• What needs to be done:
Could you give the lines again, beginning at the line that has "At what (x,y)" and stopping after the last of the records, with "coordinate pair" replaced by "ordered pair" and everything else unchanged, leaving the pictures out?

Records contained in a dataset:
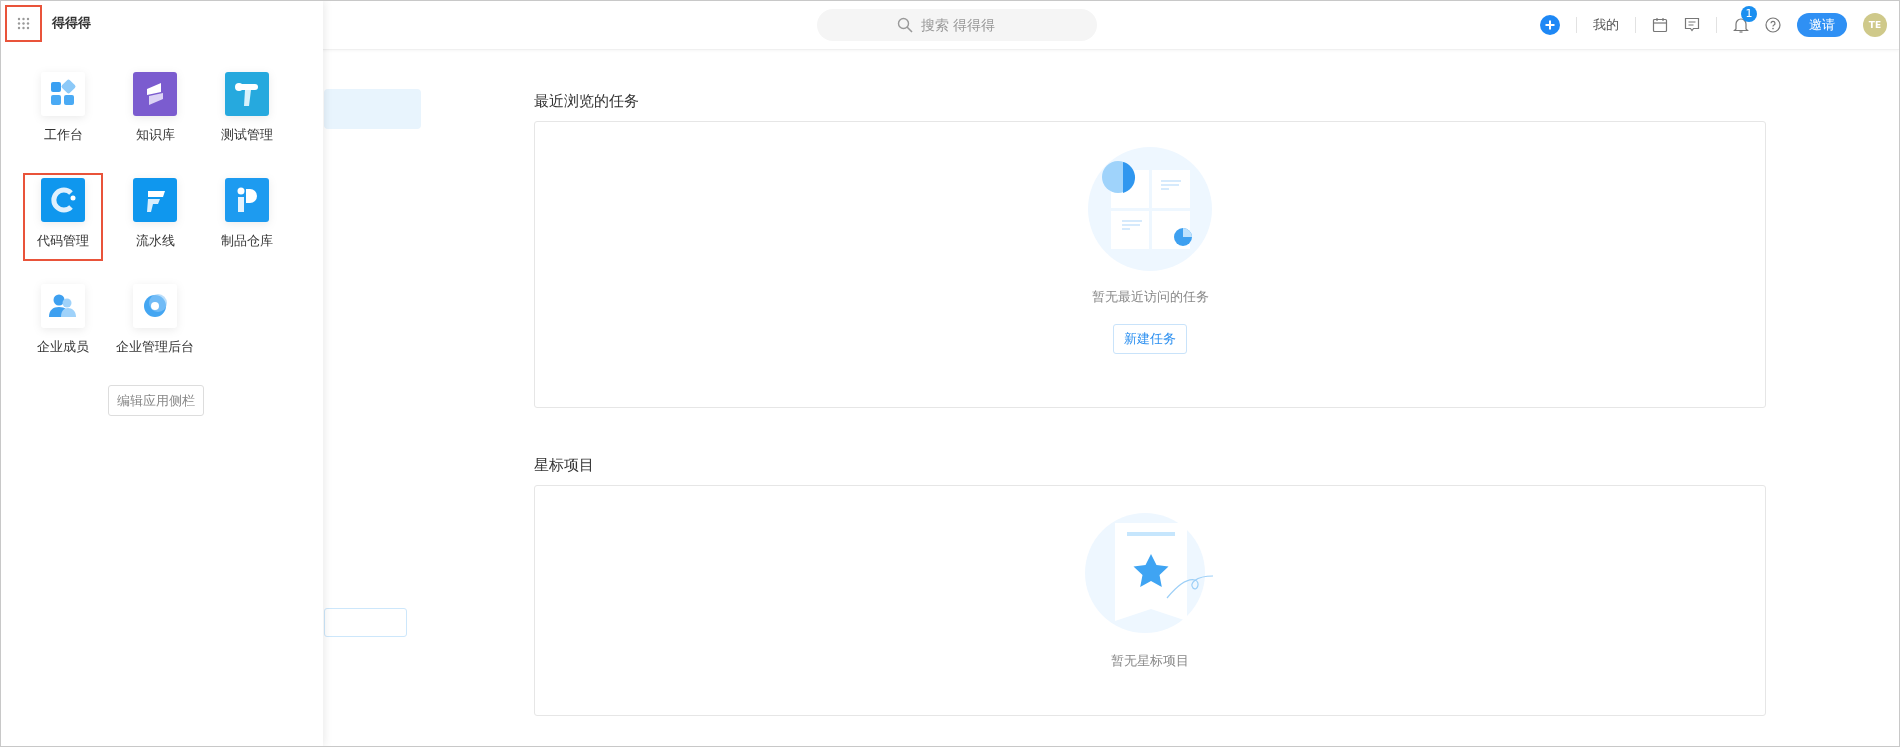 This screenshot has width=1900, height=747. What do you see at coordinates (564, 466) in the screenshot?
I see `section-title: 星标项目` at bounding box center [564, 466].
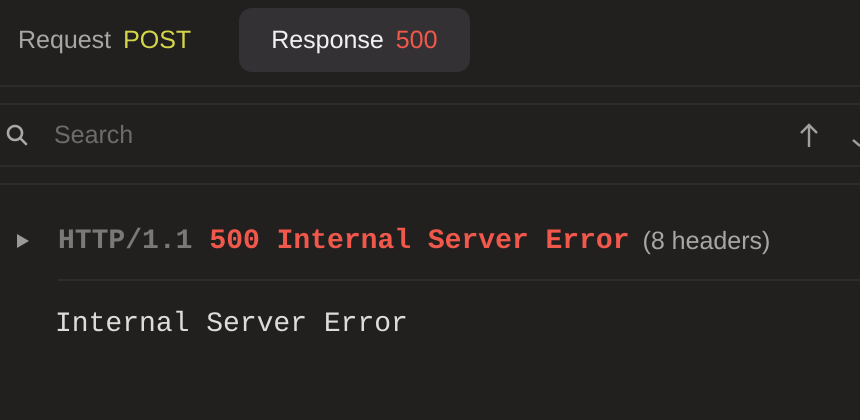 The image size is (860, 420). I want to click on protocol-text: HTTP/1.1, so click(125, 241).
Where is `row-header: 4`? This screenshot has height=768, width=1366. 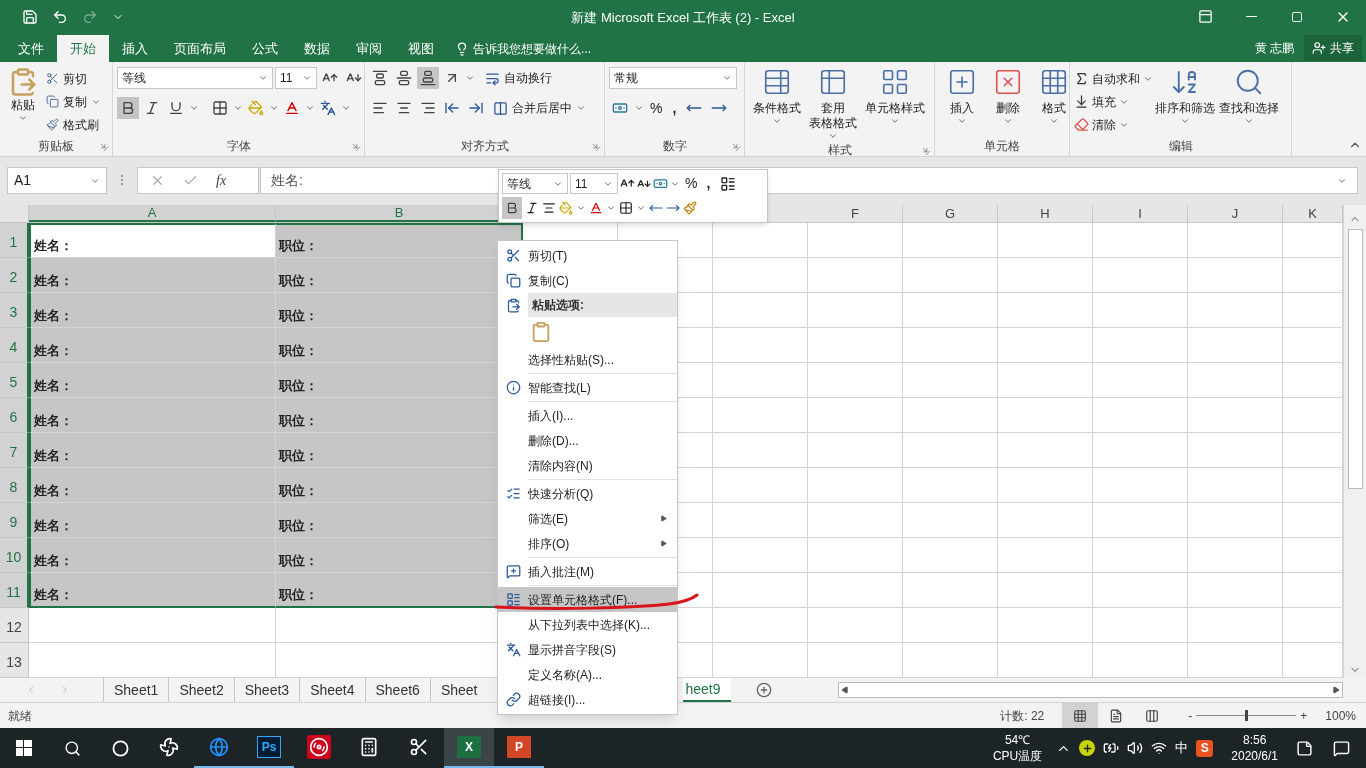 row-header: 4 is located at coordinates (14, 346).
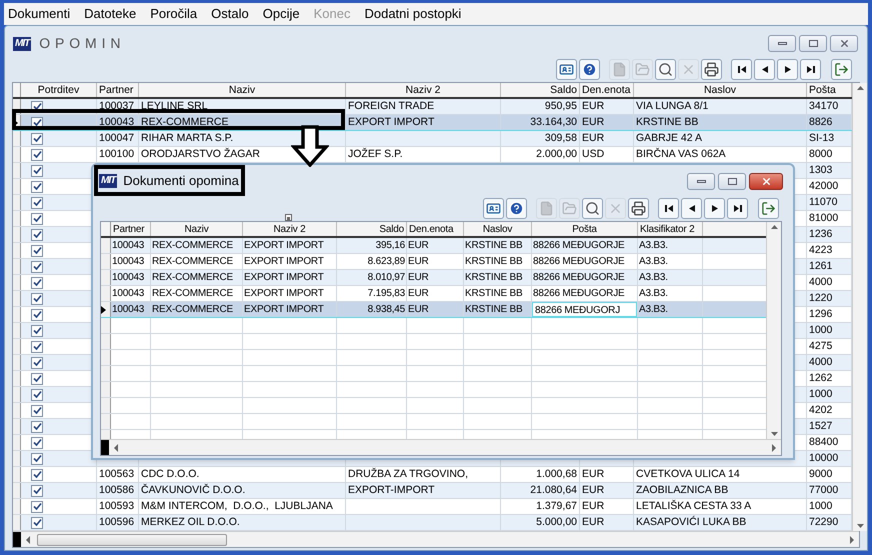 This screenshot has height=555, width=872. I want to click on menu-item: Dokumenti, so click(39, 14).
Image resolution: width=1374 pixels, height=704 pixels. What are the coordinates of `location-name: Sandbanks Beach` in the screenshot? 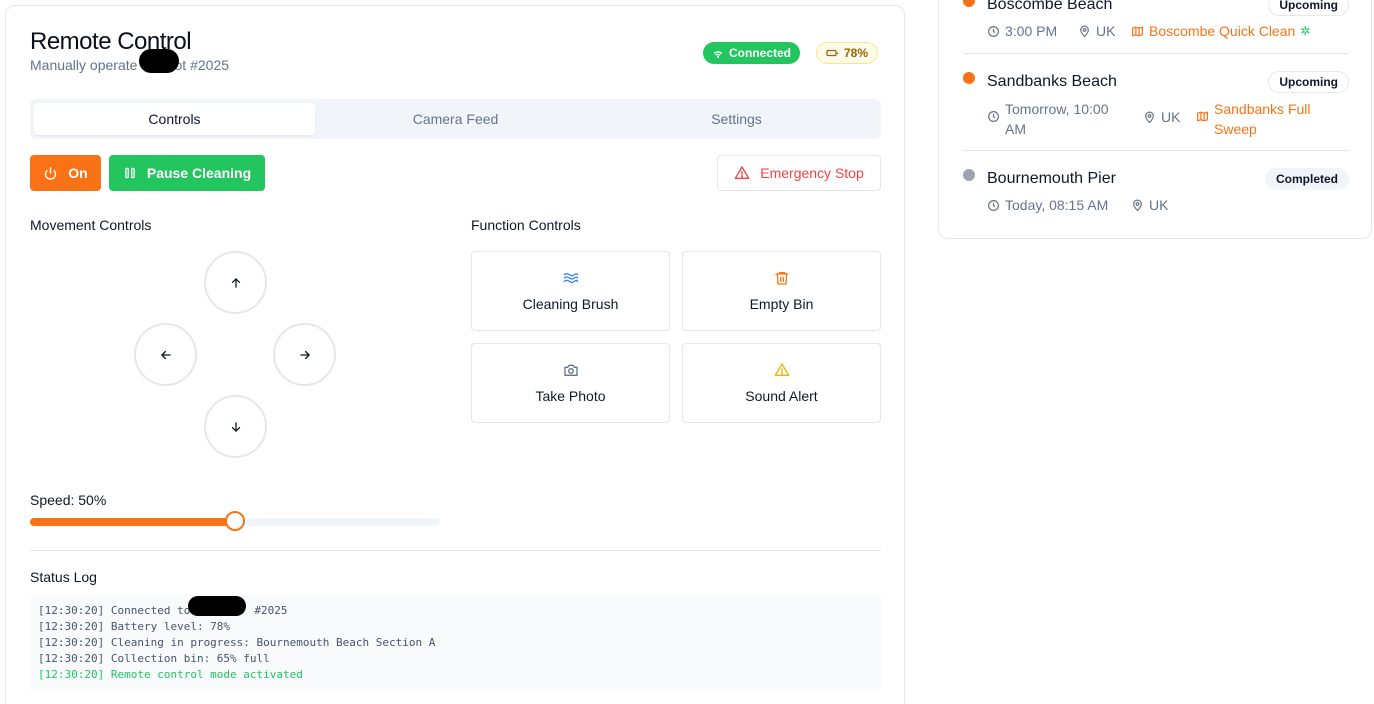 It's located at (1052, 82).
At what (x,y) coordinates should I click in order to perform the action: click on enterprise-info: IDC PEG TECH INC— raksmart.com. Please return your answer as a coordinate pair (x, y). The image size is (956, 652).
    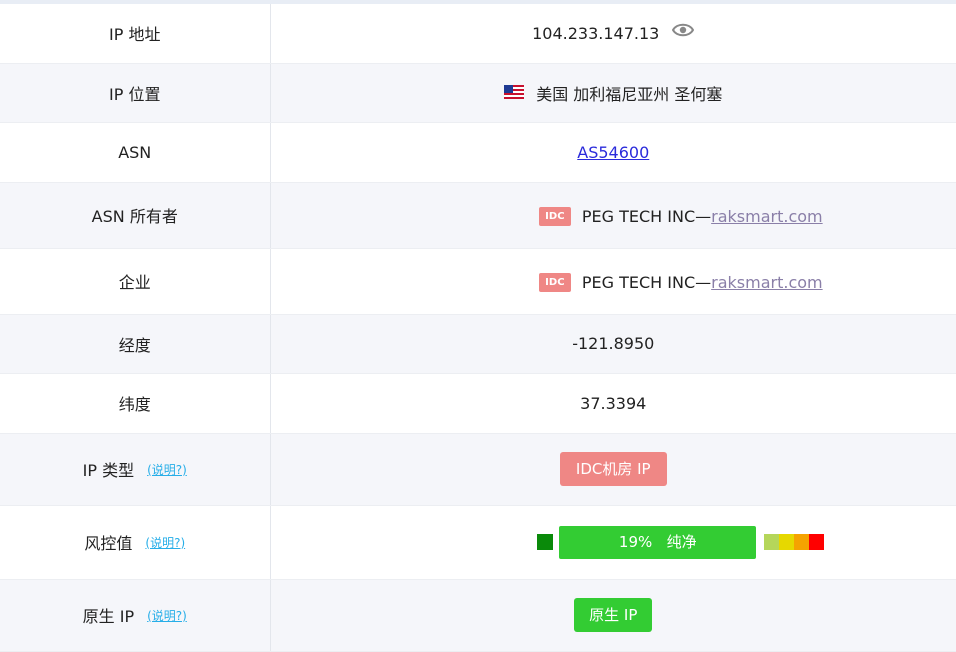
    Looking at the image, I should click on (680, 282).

• Exercise solution:
At what (x,y) coordinates should I click in order to perform the action: click on enterprise-info: IDC PEG TECH INC— raksmart.com. Please return your answer as a ordered pair (x, y). The image size is (956, 652).
    Looking at the image, I should click on (680, 282).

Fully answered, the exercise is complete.